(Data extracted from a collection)
<<<<
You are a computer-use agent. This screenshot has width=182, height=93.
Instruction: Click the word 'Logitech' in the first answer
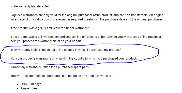pyautogui.click(x=16, y=15)
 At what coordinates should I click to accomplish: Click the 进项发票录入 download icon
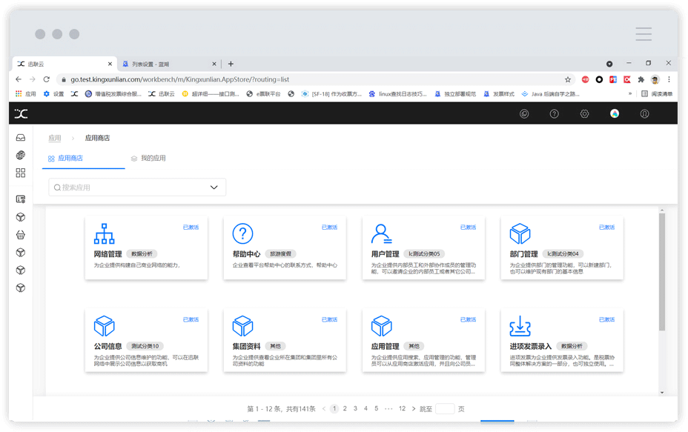tap(520, 326)
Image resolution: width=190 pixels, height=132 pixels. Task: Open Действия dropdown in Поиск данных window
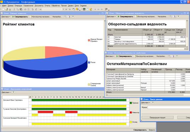pos(146,103)
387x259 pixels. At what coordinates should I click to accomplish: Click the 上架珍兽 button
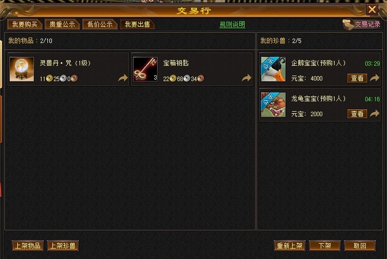coord(63,246)
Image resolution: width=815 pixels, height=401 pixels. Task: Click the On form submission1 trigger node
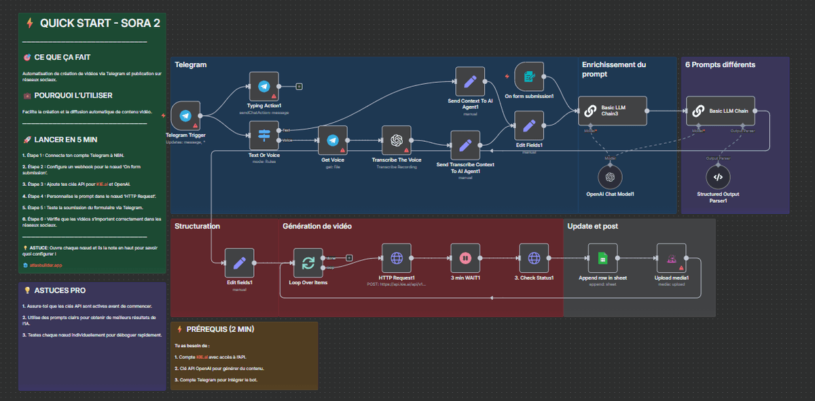tap(529, 77)
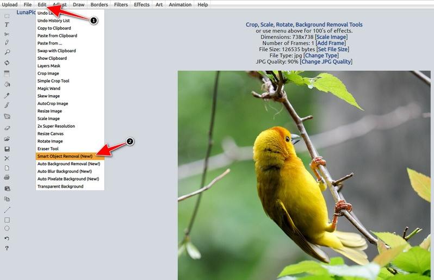Click the floppy disk save icon
The image size is (434, 280).
[7, 148]
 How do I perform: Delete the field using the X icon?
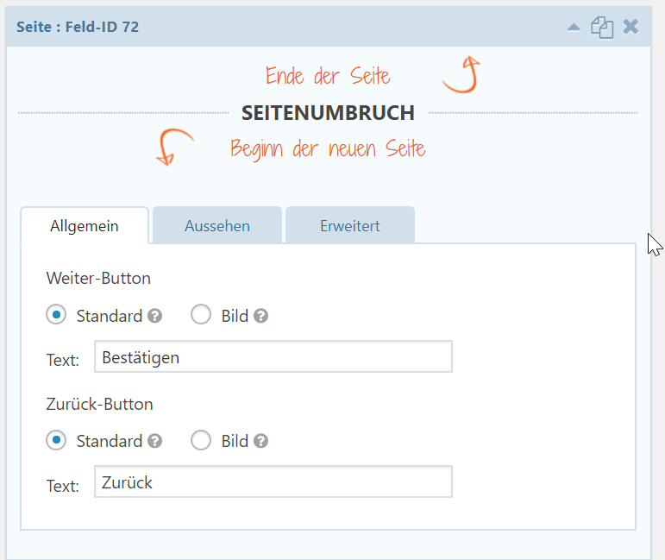(630, 27)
>>>>
Reproduce the data word for word; no pictures.

You are a computer-use agent. This screenshot has width=182, height=93.
Instruction: Click the word 'Logitech' in the first answer
pyautogui.click(x=16, y=15)
 At what coordinates should I click to accomplish: Click the 进项发票录入 download icon
tap(520, 326)
Image resolution: width=190 pixels, height=132 pixels. Task: Open Действия dropdown in Поиск данных window
pos(146,103)
387x259 pixels. At what coordinates should I click to accomplish: Click the 上架珍兽 button
coord(63,246)
Image resolution: width=815 pixels, height=401 pixels. Task: Click the On form submission1 trigger node
tap(529, 77)
Click the floppy disk save icon
The image size is (434, 280).
[7, 148]
 How do I perform: Delete the field using the X icon?
(630, 27)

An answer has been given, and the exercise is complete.